I have no talent for the visual arts, nor had I ever ventured to learn. Everything I knew how to do was connected to music (piano and West African drums) or to language—reading, writing, translating. All my life, I realized with creeping dismay, I had stuck to those pursuits and avoided learning anything unfamiliar, anything that did not come naturally. Even in college, I had contrived to take only the minimum of required courses in other areas. In a manner of speaking, I had never learned anything new—that is, anything that would train my mind to move along new pathways.
One thing I had always had a yen to do, though, was to make collages. Surely anyone, even without artistic talent, could cut and paste. And I had a fairly good eye: I could tell original from banal, pleasing from clumsy. Not that what I made needed to be original or even pleasing. Unlike with my writing, I was not seeking an audience. What better time?

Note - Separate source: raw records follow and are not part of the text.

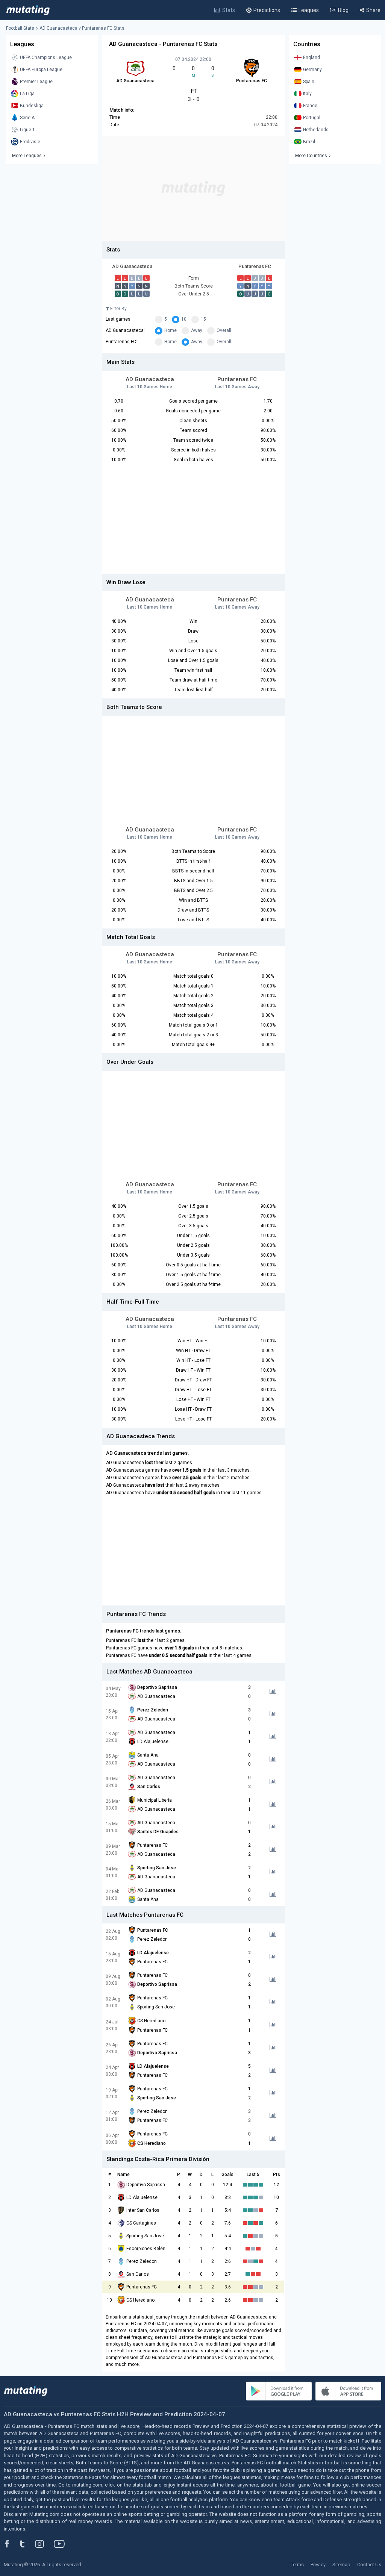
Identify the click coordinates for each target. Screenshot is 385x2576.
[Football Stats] (28, 10)
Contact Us (369, 2564)
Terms (297, 2564)
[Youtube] (62, 2543)
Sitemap (341, 2564)
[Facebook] (11, 2543)
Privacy (318, 2564)
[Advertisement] (193, 188)
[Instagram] (45, 2543)
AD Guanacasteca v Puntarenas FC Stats (81, 28)
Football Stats (20, 28)
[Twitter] (27, 2543)
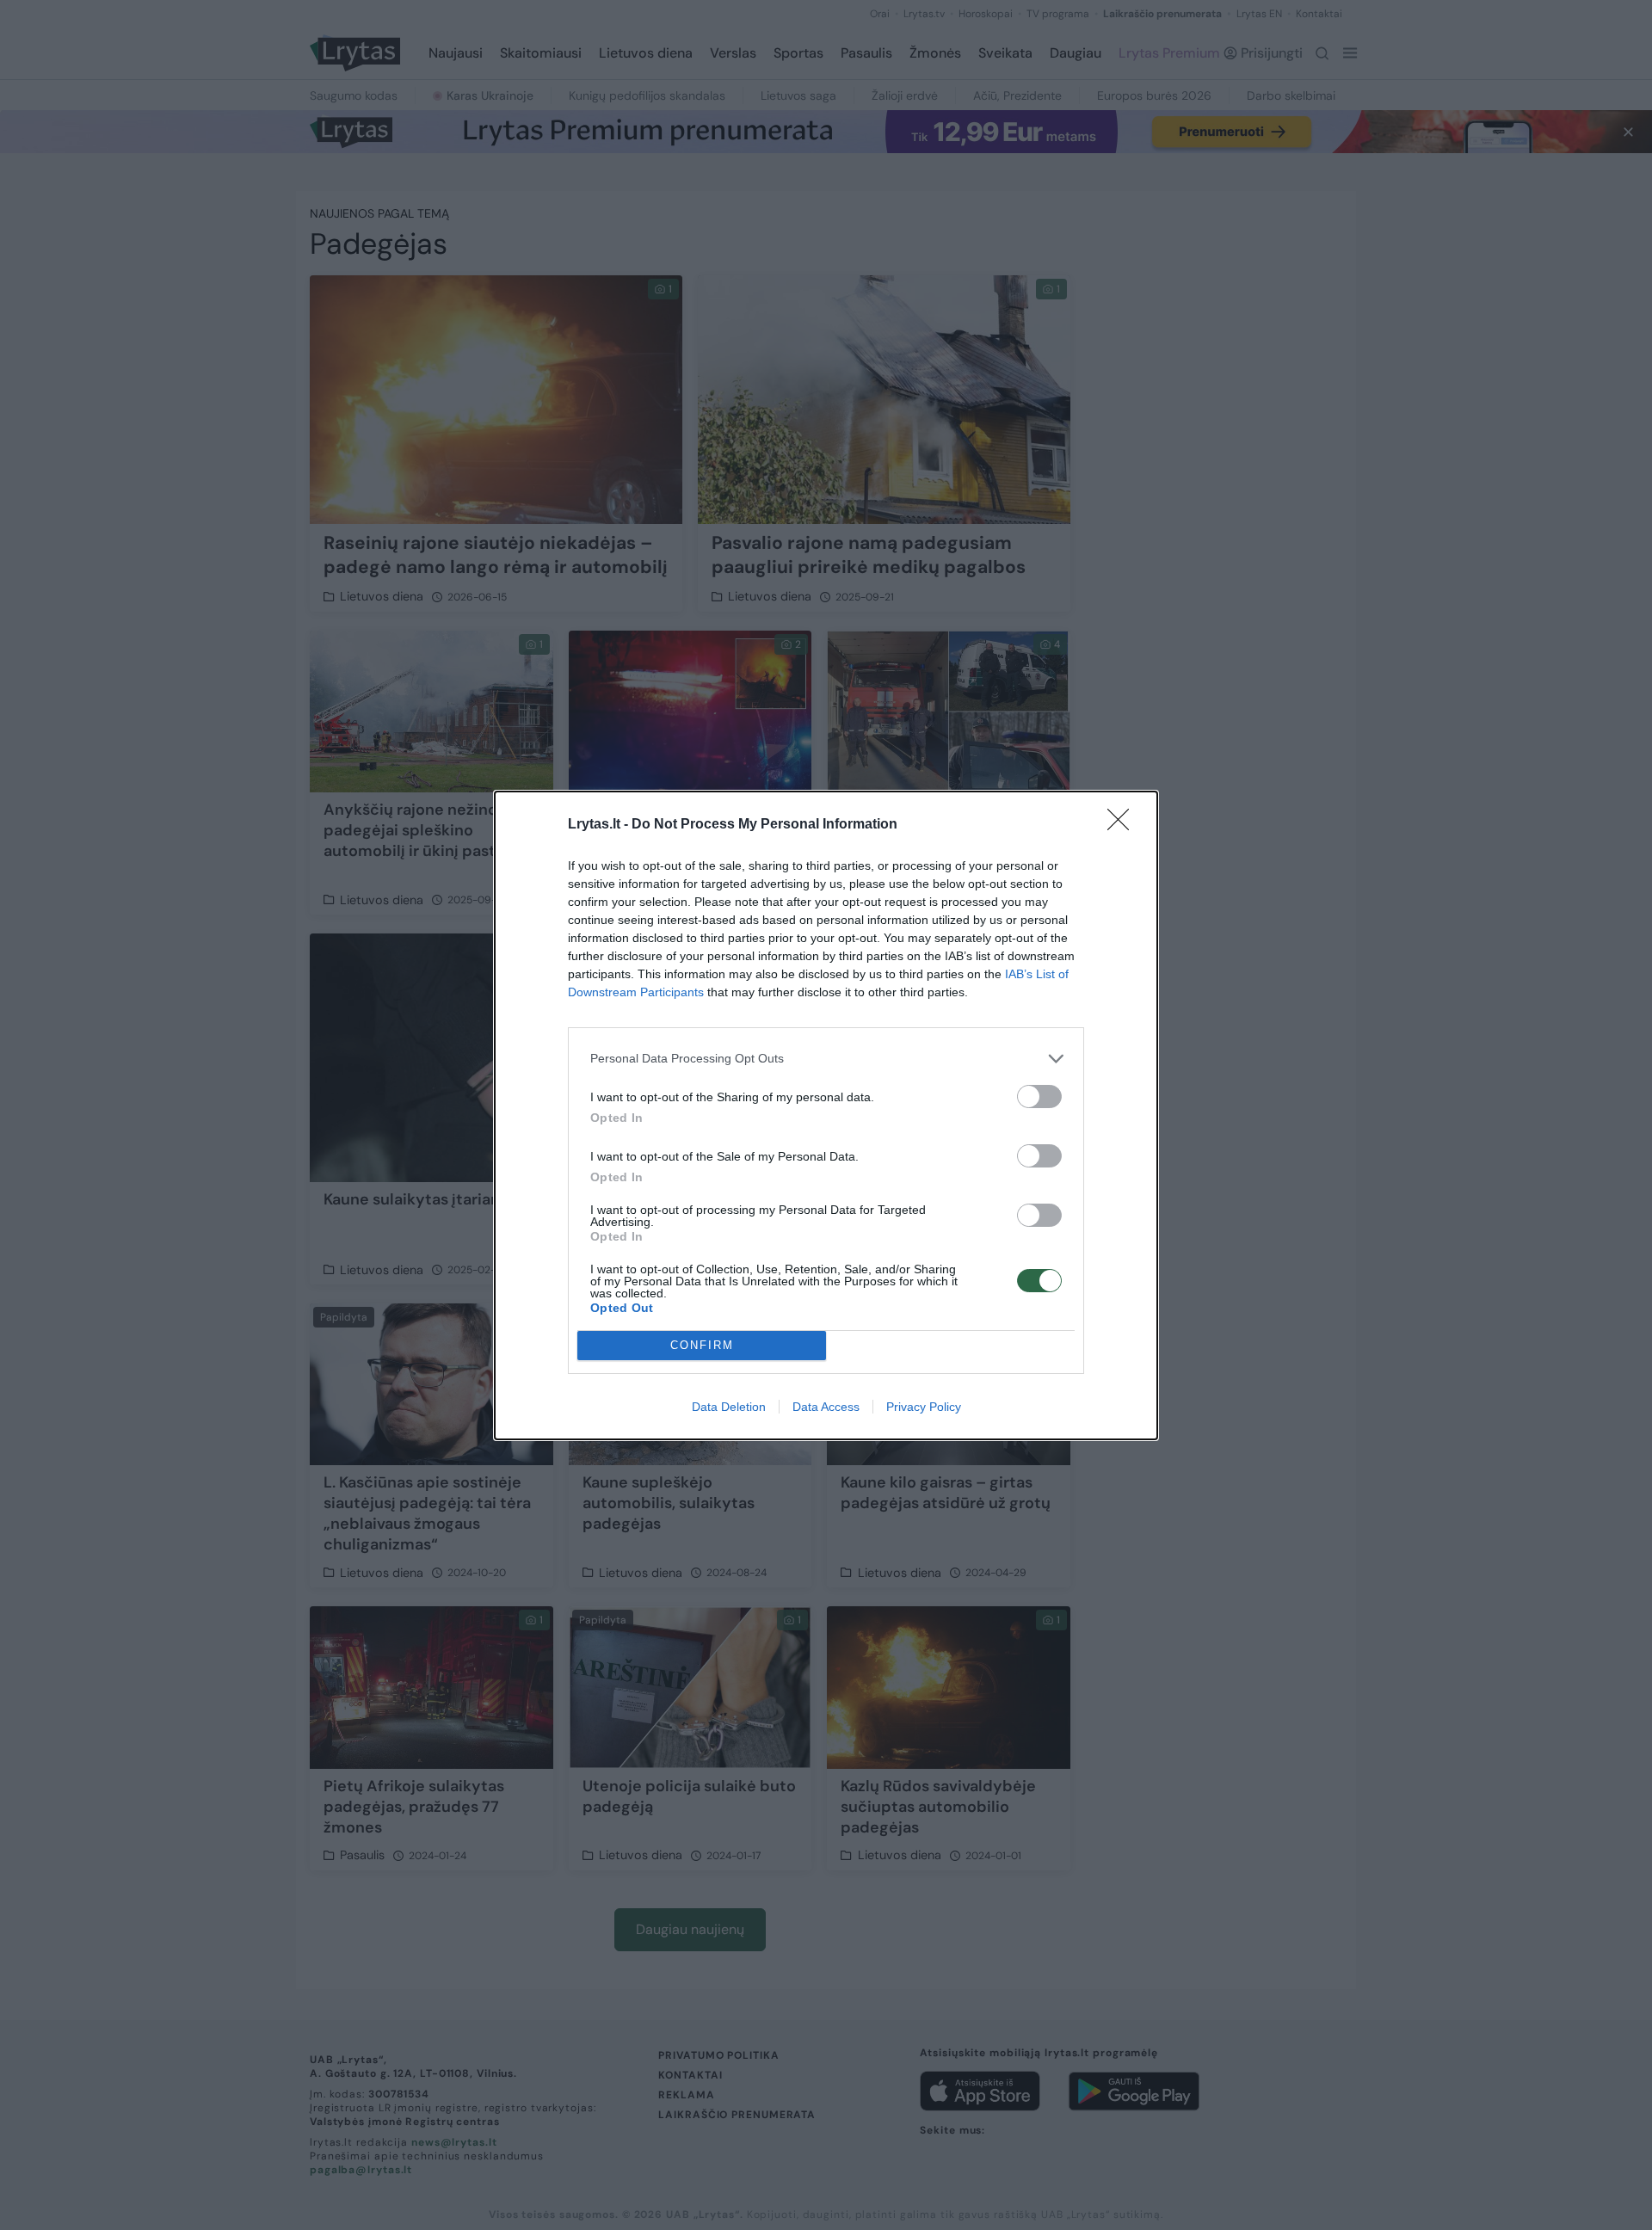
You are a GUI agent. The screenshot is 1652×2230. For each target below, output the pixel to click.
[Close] (1123, 825)
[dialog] (826, 1115)
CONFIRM (702, 1345)
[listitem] (826, 1059)
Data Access (826, 1407)
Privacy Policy (923, 1407)
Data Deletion (729, 1407)
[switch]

I dug up a shopping bag full of scraps of leftover wrapping paper, which I’d been saving for such a project when I had free time. I bought some large poster boards and glue sticks, spread newspapers over the dining room table, and got to work. My first effort was meant to represent the painful experiences of immigrants at the border crossings in Texas, an awful situation that was getting worse. From old Christmas wrapping paper I cut out figures of children; from colored construction paper I made a long wavy blue strip to represent a river and a bland beige shape to represent the desert. This and more I pasted on varied shapes of colored paper. The finished product had no artistic value whatsoever and probably couldn’t be understood, but I’d loved doing it. I showed it to my family, like a child proudly bringing home a kindergarten project, and though they were kind, they were puzzled. To make my theme absolutely clear, I added words in caps: RIVER; DESERT; FENCE; BORDER GUARDS. I sprinkled the whole thing with letters that spelled CRUELTY.
So even my “artwork” couldn’t escape words altogether. My powers of visual expression weren’t enough. Then I remembered my large collection of Chinese fortune cookie sayings, which I’d been saving for years. I loved the amusing clichés that everyone reads after dinner in a Chinese restaurant. (“You are soon going to change your present line of work.”)
I decided to assemble a large collage of my collection, with the fortunes pasted onto colorful backgrounds. To start, I typed them all into a document and chose a different typeface for each one, enlarged enough to be readable from a few feet away. I was amazed at the dozens of exotic fonts my computer offered; if I ever wrote anything again, I thought, I could use them to liven up my manuscripts.
I cut them all out and then cut out a bunch of oddly shaped backgrounds of construction paper, and painstakingly assembled the whole work. (“Any job, big or small, do it right or not at all.”) I wanted a haphazard look, which it definitely had: no familiar geometrical shapes, no discernible order, just cheerful chaos—a freedom I could never exercise in writing or music, where I knew too much. In this field I knew nothing, no tradition to aspire to, no models to emulate. No public would see or judge what I had done. I knew that great artists had made collages, but those were so remote from my efforts that I didn’t even consider them. (“Never compare yourself to the best others can do, but to the best you can do.”) I could do whatever I wanted. I was thrilled with the result. It turned out that over years of Chinese meals I had collected too many fortunes to fit on a single three-by-four foot board, so I went through the whole process again.
Now I have the two posters decorating the walls of my study, and when I look up from my desk I can take courage from “Focus on the main task at hand” or “You are offered the dream of a lifetime. Say yes!” But there was one that I disobeyed: “Depart not from the path which fate has you assigned.” At long last, I had departed from the path that fate assigned me. I tried something I had no innate aptitude for. I learned what it is to learn.